DEVELOPMENT AND VALIDATION OF A HPLC ANALYTICAL METHOD FOR DETERMINATION OF ELLAGIC ACID IN EPILOBIUM ANGUSTIFOLIUM EXTRACT

DEVELOPMENT AND VALIDATION OF A HPLC ANALYTICAL METHOD FOR DETERMINATION OF ELLAGIC ACID IN EPILOBIUM ANGUSTIFOLIUM EXTRACT

P. V. Kadam ^*, K. N. Yadav, C. L. Bhingare and M. J. Patil

Marathwada Mitramandal’s College of Pharmacy, Thergaon, Kalewadi, Pune - 411033, Maharashtra, India.

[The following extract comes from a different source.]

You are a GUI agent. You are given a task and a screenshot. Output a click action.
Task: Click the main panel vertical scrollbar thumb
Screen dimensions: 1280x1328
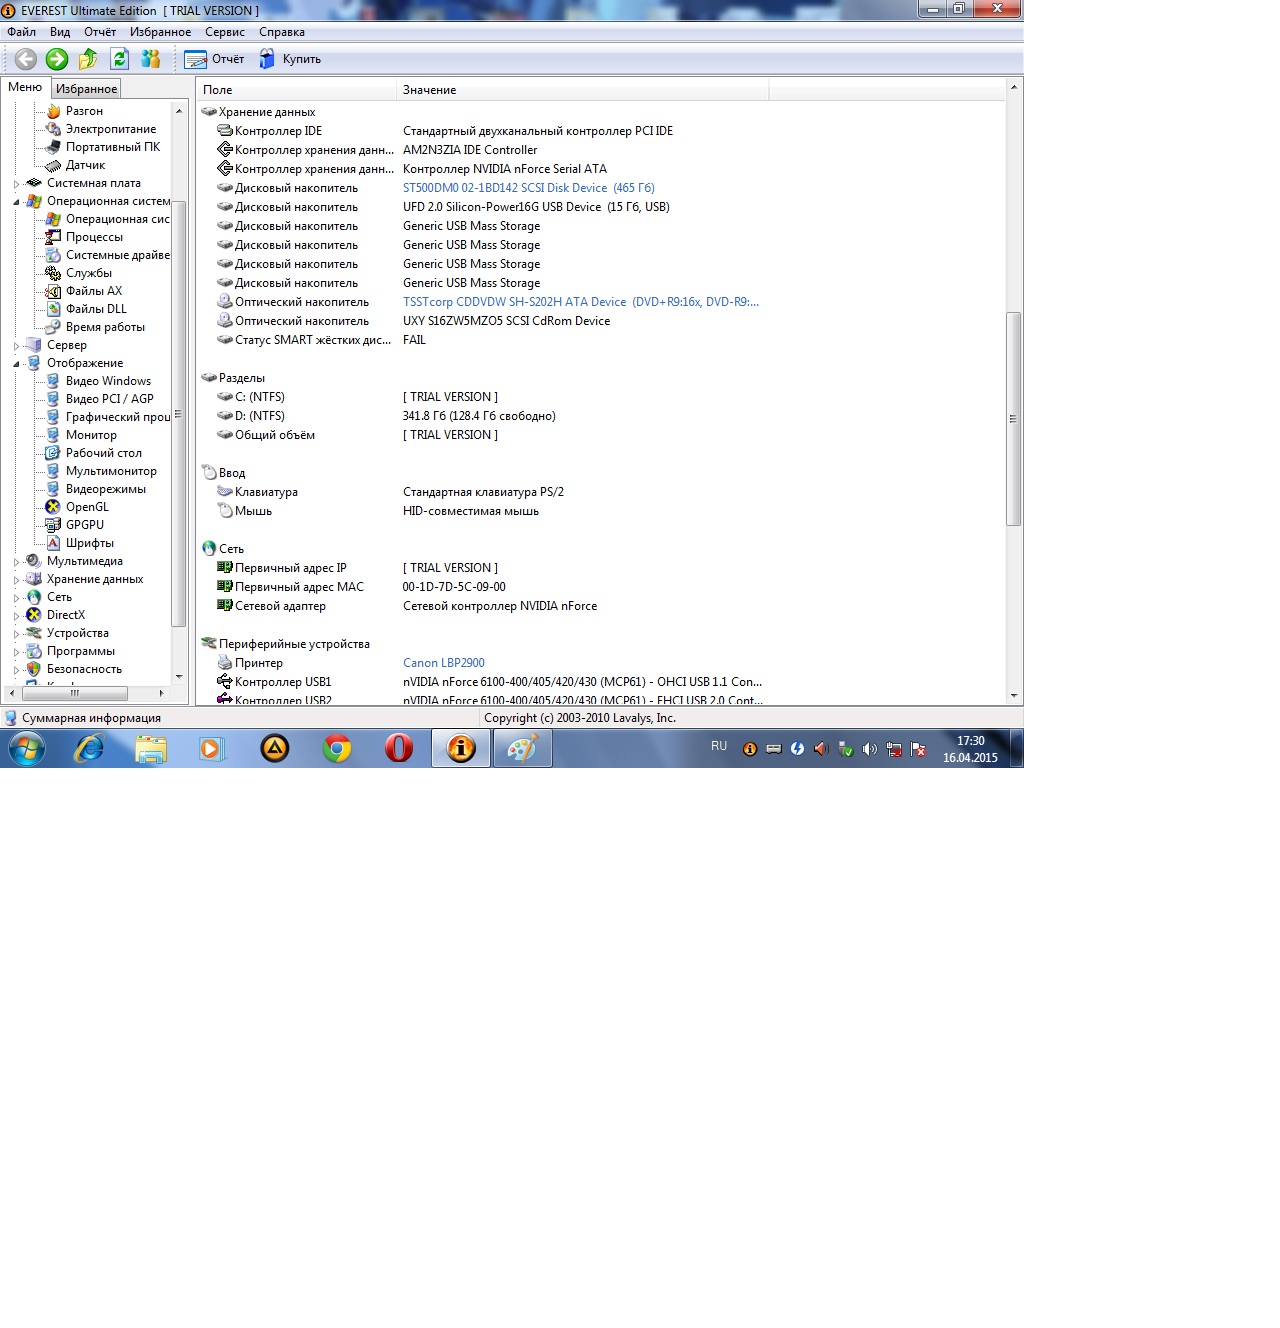point(1013,418)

ABSTRACT: Development of quality assessment parameters for natural products is a prominence necessity to justify their acceptability and activity. Establishment of authentic and reliable analytical methods which profile the quantitative phytochemical composition of marker constituents in multicomponent composition like extract is a challenging task. A simple, rapid, precise, and reliable HPLC method was developed for the separation and estimation of ellagic acid from Epilobium angustifolium (Canadian willow herb) extract. The estimation was carried out using Sunfire C18 column, 5μ (4.6 × 250 mm); mobile phase consisting of 0.1% orthophosphoric acid and acetonitrile; the flow rate of 1 mL/min and ultraviolet detection at 280 nm with a properly resolved having run time of 35 min. The method was validated as a final verification of method development concerning precision, linearity, accuracy, ruggedness, and robustness. The correlation coefficient (r²) > 0.999, a method is considered to be linear as the correlation coefficient was found to be within acceptance criteria. The % RSD of peak area response due to ellagic acid in five replicate injections of standard solution was to be less than 2.0%, and system suitability parameters were passed. The % Average recovery of ellagic acid in Canadian willow Extract observed within the acceptance criterion of 98 - 102% indicates the accuracy of the method. The present validation proves that the HPLC-method is suitable for the determination of assay of ellagic acid from Canadian willow herb, extract at prescribed conditions.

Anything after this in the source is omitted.